Incumbent Patrick McHenry, an eight-term congress Republican, is running against Democrat David Parker for the safely Republican district, which includes counties from Catawba in the south to the Virginia border.
By Liora Engel-Smith
Patrick McHenry, Incumbent, Republican from Lincoln County
Political experience: McHenry is a career congressman, currently serving his eighth term. He is the Republican leader of the House Financial Services Committee. Before his election in the U.S. in the early 2000s, McHenry served one term in the North Carolina House of Representatives. He was also special assistant to the secretary of the U.S. Department of Labor under President George W. Bush.
Education/personal: McHenry is a graduate of Belmont Abbey College. He and his wife Giulia live in Denver, N.C. with their two daughters.
Campaign contributions: As of June 30, McHenry had raised $2,225,852 for his campaign, spent $1,771,865 and had $1,720,086 on hand, according to OpenSecrets.org.

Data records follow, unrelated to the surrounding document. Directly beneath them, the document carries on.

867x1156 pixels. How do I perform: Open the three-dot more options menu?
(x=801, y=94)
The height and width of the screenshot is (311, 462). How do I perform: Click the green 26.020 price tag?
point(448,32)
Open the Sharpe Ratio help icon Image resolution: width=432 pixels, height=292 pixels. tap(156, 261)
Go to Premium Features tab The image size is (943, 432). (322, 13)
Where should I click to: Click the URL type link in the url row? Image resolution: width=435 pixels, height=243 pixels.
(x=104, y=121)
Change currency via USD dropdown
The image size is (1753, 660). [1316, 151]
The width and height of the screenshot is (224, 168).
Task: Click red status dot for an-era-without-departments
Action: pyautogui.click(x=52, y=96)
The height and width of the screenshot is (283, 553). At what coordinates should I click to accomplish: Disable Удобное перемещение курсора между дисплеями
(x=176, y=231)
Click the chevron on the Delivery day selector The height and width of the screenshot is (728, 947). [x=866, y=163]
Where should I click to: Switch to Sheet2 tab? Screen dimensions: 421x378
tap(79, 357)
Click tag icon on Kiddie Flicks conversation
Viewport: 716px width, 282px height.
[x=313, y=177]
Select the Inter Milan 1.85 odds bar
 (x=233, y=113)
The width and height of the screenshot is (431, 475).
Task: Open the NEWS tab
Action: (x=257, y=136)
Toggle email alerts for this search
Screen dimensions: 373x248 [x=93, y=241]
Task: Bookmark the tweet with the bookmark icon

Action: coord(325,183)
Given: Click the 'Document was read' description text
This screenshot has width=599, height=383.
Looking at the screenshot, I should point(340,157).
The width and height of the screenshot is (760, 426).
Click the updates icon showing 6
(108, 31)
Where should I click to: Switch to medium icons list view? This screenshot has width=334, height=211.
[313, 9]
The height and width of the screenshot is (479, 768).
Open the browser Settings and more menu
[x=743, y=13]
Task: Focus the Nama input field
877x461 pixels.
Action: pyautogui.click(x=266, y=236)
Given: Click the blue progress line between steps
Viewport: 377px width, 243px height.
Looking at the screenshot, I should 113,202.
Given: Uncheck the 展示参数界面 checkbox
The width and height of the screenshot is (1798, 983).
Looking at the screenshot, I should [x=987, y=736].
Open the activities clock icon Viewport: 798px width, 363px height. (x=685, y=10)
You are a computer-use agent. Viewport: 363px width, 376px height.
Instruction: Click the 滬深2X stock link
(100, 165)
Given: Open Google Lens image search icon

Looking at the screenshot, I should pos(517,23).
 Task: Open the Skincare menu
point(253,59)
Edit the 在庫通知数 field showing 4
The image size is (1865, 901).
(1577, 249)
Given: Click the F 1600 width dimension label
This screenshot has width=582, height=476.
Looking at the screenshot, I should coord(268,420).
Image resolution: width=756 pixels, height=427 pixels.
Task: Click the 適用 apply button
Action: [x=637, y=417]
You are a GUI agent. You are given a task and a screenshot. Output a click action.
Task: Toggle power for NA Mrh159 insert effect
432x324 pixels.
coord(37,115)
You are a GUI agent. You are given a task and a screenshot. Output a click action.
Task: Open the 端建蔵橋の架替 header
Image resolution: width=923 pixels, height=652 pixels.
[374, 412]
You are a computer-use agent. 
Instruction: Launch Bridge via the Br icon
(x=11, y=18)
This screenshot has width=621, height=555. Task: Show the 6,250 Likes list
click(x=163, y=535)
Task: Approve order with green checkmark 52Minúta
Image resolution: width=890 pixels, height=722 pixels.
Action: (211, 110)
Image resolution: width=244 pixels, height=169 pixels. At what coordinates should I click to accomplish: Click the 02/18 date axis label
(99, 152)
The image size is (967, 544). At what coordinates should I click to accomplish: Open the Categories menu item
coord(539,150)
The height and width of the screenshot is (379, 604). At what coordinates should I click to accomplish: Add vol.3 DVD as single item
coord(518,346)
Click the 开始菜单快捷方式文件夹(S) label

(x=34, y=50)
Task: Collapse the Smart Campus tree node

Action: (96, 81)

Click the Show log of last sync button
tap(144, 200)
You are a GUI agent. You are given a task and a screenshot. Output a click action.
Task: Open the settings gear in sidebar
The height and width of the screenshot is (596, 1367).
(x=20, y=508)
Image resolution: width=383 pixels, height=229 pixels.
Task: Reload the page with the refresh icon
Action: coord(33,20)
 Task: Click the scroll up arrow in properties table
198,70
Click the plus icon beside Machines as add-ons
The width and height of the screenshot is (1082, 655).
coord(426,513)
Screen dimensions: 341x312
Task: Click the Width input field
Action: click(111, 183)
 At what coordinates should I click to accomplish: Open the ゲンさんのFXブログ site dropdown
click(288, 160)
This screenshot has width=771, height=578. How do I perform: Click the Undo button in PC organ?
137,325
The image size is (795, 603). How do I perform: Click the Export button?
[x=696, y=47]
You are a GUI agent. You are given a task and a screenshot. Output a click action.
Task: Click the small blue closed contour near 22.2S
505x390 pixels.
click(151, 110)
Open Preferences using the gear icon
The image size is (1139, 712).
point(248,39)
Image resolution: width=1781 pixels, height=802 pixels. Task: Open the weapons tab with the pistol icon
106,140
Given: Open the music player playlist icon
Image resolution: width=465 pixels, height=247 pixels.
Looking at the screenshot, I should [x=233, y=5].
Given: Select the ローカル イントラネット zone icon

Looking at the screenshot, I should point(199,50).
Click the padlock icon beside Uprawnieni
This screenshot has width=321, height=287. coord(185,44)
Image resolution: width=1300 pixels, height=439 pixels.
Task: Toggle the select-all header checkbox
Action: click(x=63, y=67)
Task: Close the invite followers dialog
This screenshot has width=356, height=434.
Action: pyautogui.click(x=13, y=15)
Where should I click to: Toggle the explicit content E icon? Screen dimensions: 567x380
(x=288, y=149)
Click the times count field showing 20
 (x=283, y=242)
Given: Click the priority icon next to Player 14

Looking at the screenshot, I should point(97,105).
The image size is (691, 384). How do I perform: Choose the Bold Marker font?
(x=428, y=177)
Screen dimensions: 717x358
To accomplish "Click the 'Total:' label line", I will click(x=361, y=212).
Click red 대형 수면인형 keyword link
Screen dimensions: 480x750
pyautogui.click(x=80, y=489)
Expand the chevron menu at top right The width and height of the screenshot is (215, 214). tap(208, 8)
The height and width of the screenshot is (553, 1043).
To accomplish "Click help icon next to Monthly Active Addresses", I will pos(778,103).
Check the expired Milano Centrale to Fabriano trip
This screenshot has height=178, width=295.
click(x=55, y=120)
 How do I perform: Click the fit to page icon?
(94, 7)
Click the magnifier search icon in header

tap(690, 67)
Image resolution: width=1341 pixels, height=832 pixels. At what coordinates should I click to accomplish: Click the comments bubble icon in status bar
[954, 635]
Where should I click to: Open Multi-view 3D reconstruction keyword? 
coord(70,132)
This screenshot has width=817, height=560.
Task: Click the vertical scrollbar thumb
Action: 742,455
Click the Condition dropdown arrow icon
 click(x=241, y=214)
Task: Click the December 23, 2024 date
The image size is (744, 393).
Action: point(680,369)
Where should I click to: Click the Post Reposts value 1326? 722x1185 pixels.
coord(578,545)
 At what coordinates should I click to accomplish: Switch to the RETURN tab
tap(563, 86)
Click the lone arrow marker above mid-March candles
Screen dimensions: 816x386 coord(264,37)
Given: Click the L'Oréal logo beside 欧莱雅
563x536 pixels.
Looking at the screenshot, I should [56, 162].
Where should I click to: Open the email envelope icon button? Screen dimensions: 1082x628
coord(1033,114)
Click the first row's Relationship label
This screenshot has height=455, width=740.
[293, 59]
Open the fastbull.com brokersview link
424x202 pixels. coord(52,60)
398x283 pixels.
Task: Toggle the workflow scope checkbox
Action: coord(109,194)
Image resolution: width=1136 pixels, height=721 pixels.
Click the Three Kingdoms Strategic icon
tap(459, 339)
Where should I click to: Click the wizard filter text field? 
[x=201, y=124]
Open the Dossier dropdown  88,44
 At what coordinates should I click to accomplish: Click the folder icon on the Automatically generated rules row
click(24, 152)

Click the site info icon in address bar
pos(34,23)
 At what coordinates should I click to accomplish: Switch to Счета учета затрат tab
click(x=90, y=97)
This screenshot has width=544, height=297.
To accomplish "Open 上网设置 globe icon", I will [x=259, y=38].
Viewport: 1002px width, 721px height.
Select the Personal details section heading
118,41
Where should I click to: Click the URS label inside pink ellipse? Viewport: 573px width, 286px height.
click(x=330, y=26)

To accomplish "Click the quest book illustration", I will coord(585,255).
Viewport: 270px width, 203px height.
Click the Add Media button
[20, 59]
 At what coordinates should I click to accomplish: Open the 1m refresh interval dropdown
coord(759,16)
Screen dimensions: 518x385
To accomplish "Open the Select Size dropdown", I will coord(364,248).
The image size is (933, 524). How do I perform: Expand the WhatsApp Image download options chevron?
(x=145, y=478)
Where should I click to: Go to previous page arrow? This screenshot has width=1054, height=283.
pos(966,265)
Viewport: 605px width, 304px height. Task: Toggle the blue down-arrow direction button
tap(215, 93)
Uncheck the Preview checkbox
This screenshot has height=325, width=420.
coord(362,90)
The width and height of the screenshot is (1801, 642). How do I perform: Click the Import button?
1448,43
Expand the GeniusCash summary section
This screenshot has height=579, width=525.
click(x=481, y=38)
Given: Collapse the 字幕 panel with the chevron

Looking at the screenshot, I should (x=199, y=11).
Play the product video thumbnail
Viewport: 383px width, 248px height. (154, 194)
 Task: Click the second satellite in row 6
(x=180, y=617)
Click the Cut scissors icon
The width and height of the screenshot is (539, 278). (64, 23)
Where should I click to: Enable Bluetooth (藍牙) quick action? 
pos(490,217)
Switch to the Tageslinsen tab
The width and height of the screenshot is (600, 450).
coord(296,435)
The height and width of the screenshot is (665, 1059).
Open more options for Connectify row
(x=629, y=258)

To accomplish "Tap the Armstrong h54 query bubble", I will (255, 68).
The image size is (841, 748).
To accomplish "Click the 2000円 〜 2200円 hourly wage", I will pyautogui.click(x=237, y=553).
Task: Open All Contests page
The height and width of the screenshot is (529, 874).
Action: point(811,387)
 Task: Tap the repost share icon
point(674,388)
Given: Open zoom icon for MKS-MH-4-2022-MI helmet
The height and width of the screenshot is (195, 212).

David Parker, Democrat from Iredell County
Political experience: Served as chairman of the North Carolina Democratic Party in 2012 Parker also previously served on the Iredell-Statesville School Board and was also chair of the Mitchell Community College Board, according to his campaign website.
Education/personal: A lawyer, Parker obtained his undergraduate and law degree from University of North Carolina. Parker and his wife Sally Rives have three children and four granddaughters.
Campaign contributions: As of September 30, Parker had raised $19,059 for his campaign, spent $18,863 and had $197 on hand, according to OpenSecrets.org.
McHenry is Catholic and opposes abortion, voting against any measure that would expand such rights. Parker, too, opposes some abortion rights, saying that he does not believe abortion should be available “until moments before birth.” However, Parker opposes the nomination of conservative judge Amy Coney Barrett to the U.S. Supreme Court.
The opioid crisis
McHenry, whose campaign did not respond to an interview request, supported legislation that helps communities combat the opioid crisis, including increasing access to treatment. He recently indicated that response to the opioid crisis will remain a top priority for him should he be reelected.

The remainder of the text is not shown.